Edge devices have limited resources. During the autoregressive decoding phase of Transformers, only one token is processed at a time, making memory bandwidth-limited matrix-vector multiplication (GEMV) the performance bottleneck instead of compute-limited GEMM. PCCX selects the Xilinx Kria KV260 SOM as its target platform, with a design philosophy focused on solving the GEMV bottleneck, distinguishing it from general-purpose matrix accelerators.

## [Methodology] PCCX's Architectural Design and Core Components

PCCX uses a split data path to optimize matrix and vector operations:
1. **Three Core Units**: GEMM (32×32 systolic array, 819 GMAC/s@400MHz), GEMV (4 cores ×32-MAC pipeline + reduction tree, 51.2 GMAC/s@400MHz), SFU/CVO (handles non-linear operations like Softmax);
2. **Key Decisions**: W4A8 mixed-precision quantization (1 DSP = 2 MACs), custom 64-bit VLIW instruction set, 1.75MB shared URAM L2 cache, dual clock domains (control:250MHz / computation:400MHz).

## [Evidence] Memory Optimization and Performance Improvement Details

**Memory Hierarchy**: L1 (Block RAM), L2 (1.75MB shared URAM cache), weight stream (4 HP AXI ports), KV cache (off-chip);
**KV Cache Optimization**: Mitigates the bandwidth bottleneck of 1.31GB cache under 32K context via INT8/INT4 quantization, attention eviction, and hard limit control;
**Version Evolution**: v002 addresses v001's pain points (e.g., core separation, distributed HP ports, dual-MAC DSPs), achieving a 3.125x total throughput improvement.

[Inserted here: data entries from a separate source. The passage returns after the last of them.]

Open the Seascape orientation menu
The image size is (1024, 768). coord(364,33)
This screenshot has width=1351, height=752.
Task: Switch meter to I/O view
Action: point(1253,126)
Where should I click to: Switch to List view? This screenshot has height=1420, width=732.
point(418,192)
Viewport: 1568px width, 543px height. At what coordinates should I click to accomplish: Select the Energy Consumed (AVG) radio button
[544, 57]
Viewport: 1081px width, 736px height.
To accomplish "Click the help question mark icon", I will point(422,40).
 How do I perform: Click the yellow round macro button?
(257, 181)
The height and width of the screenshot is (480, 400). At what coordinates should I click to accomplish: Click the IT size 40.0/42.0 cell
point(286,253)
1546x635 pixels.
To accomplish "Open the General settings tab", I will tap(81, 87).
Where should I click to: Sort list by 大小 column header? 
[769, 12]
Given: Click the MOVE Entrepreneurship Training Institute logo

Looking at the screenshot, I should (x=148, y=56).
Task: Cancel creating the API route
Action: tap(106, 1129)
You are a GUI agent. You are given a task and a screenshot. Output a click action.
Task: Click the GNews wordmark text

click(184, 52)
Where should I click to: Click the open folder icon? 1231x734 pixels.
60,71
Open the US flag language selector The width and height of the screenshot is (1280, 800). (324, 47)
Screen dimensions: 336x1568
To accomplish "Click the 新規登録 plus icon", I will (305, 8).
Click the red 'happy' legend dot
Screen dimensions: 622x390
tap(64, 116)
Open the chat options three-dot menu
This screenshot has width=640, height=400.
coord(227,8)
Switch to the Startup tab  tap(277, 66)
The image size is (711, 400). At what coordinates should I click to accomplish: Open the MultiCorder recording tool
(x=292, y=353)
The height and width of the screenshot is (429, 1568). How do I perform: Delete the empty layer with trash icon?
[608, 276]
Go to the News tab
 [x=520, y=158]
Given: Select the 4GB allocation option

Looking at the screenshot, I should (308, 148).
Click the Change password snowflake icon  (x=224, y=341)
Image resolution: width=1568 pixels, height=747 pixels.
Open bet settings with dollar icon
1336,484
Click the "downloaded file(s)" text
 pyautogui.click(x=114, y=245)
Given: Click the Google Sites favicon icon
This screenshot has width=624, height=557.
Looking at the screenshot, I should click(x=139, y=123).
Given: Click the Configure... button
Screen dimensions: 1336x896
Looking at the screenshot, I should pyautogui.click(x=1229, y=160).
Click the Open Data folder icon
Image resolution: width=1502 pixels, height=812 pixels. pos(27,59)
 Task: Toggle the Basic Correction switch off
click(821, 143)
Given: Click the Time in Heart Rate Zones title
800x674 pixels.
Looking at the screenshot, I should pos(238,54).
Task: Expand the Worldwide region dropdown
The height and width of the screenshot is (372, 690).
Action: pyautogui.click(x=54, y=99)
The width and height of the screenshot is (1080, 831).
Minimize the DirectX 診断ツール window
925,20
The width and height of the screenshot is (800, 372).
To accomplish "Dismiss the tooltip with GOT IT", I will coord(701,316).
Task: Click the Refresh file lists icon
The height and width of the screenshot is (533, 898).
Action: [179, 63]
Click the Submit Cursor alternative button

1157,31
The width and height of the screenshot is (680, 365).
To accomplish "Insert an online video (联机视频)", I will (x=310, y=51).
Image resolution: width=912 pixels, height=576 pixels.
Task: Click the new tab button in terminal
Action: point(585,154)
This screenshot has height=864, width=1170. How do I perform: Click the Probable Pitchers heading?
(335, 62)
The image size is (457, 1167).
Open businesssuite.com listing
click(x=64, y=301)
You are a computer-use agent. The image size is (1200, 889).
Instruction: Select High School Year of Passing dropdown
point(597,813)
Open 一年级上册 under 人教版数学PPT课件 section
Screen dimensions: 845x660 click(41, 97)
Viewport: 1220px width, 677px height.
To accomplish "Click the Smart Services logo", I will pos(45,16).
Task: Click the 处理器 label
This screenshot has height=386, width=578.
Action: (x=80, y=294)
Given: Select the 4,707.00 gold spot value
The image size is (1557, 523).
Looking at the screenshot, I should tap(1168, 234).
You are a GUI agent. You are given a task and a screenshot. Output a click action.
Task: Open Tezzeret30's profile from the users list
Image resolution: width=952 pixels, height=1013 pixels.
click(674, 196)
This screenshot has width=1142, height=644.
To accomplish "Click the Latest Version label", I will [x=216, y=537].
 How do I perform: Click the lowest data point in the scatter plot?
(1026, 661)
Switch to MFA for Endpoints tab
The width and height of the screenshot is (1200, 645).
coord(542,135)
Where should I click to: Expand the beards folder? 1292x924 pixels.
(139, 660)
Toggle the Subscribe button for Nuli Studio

## [Development & Ecosystem] Dual-Track Parallel Roadmap and Supporting Toolchain

**Dual-Track Development**: v002 (Gemma3N E4B, 20 tokens/s, Weeks 1-49) and v003 (Gemma4 E4B,12-15 tokens/s, Weeks16-52) are developed in parallel;
**Toolchain**: pccx-FPGA-NPU-LLM-kv260 (RTL source code), pccx-lab (simulator and analyzer);
**Documentation**: Supports English/Korean, including architecture overview, ISA reference, RTL source code, etc.

## [Conclusion] Project Significance and Open-Source Value of PCCX

PCCX is an important open-source contribution in the field of edge AI inference. It demonstrates a hardware-software co-design approach to solving deployment bottlenecks, providing a learning and reference platform for researchers/engineers. The dual-track development strategy is practical and efficient, offering valuable insights for complex hardware projects.